The Register: Newcastle (continued)

Pages 87-88

Register and Records of Holm Cultram. Originally published by T Wilson & Son, Kendal, 1929.

This free content was digitised by double rekeying. All rights reserved.


Newcastle (continued).

254. (C. pp. 212, 213).—Charter of the vill of Newcastle-uponTyne, Monday in the middle of Lent, 20 Edward [I, 1292]. The abbot of Holmcoltran claims a messuage with appurtenances in Newcastle-upon-Tyne from Nicholas f. Thomas de Karliolo. Thomas held the houses from Gervase, late abbot of Holm in fee farm, but had paid no rent for two years. On Monday before Ascension in this year the abbot appeared personally at the court against Nicholas, who admitted that he was tenant of the abbot at a yearly rent of 32s. paid half at Pentecost and half at Michaelmas. For this recognition the abbot remitted arrears owing by Nicholas, except 40s. which Nicholas promised to pay next Pentecost together with 16s., the half-year's rent then owing, and subsequent payments when they fell due; and he agreed that the sheriff of Northumberland could distrain on his property in case of nonfulfilment [1292].

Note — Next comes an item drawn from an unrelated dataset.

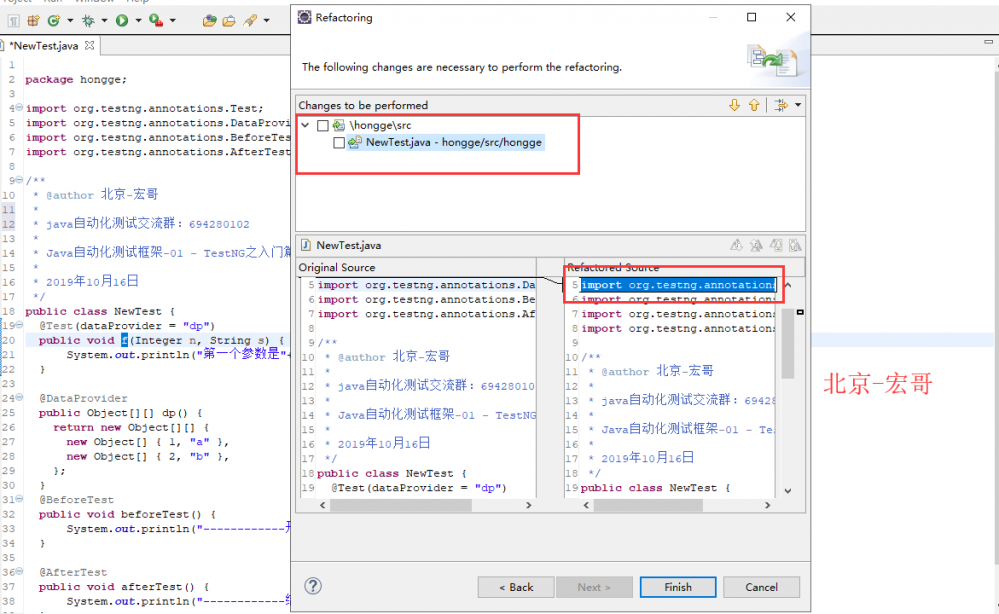Click the Finish button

254a. (H. 2).—Nicholas f. Thomas de Karliolo, burgess of Newcastle-upon-Tyne, quitclaims to Holm abbey all the land with buildings in Newcastle which he had in fee farm, i.e. between the land that was held by Radulph Long and that of the hospital of St. Mary in Westgate. Dated at Newcastle, Monday after the feast of St. Francis the Confessor [Oct. 4th], 1303. Witnesses— Sir John de Cambhow, sheriff of Northumberland, etc.

Memorandum that at Martinmas 1306 we let to Gilbert de [ ]kevill our tenement near O[ ] for [20 ?] years. [See nos. 96, 97 for Rudchester, which being near Ovingham may be the place intended.]

254b. (H. 1 and 2).—Pleas at York before Radulph de Hengham and others, justices of the King's Bench; Trinity, 32 Edward I [1304]. The abbot of Holmcoltran appeared by attorney against Nicholas f. Thomas de Karliolo in the matter of one messuage in Newcastle-upon-Tyne which he claimed for his church. He [Nicholas] failed to appear and otherwise made default. The sheriff was ordered to take the said messuage into the king's hand and to summon [Nicholas] to appear; and the sheriff now issues that order. It was decided that the abbot should recover seisin against him by default, and Nicholas is in misericordia; but seisin is deferred owing to a doubt involving the Statute of Mortmain. The sheriff was ordered to summon him for a fortnight after Martinmas, and the abbot must state his claim and say which of his predecessors was seised. Meanwhile the messuage is in the king's hand, etc. [1304.]

Afterwards before Lambert de Trikingham, Sir Hugh de Louthir and Sir John de Vallibus, knights, and Adam de Middilton, at Newcastle on Friday after Ascension 33 Edward I [1305] the abbot appeared by attorney. The jury found that Henry, former abbot of Holm, third predecessor of the present abbot, was seised of the messuage in right of his church, and granted it 60 years ago to Henry de Karliolo, grandfather of Nicolas his heir, at a rent of 32s. which Nicholas had failed to pay. They found that there was no fraud or collusion; that Nicholas had so damaged the messuage that the abbot had not been able to distrain for two years before taking out the writ, and that execution of the first judgment must be made [1305].

[The abbey retained an interest in property at Newcastle until the Dissolution. Mr. A. M. Oliver kindly refers to Letters and Papers of Henry VIII, vol. 20, part. I, no. 1081 (19), for grants to Sir Richard Gresham in 1545. In the Carlisle MS. pp. 214, 215 are blank.]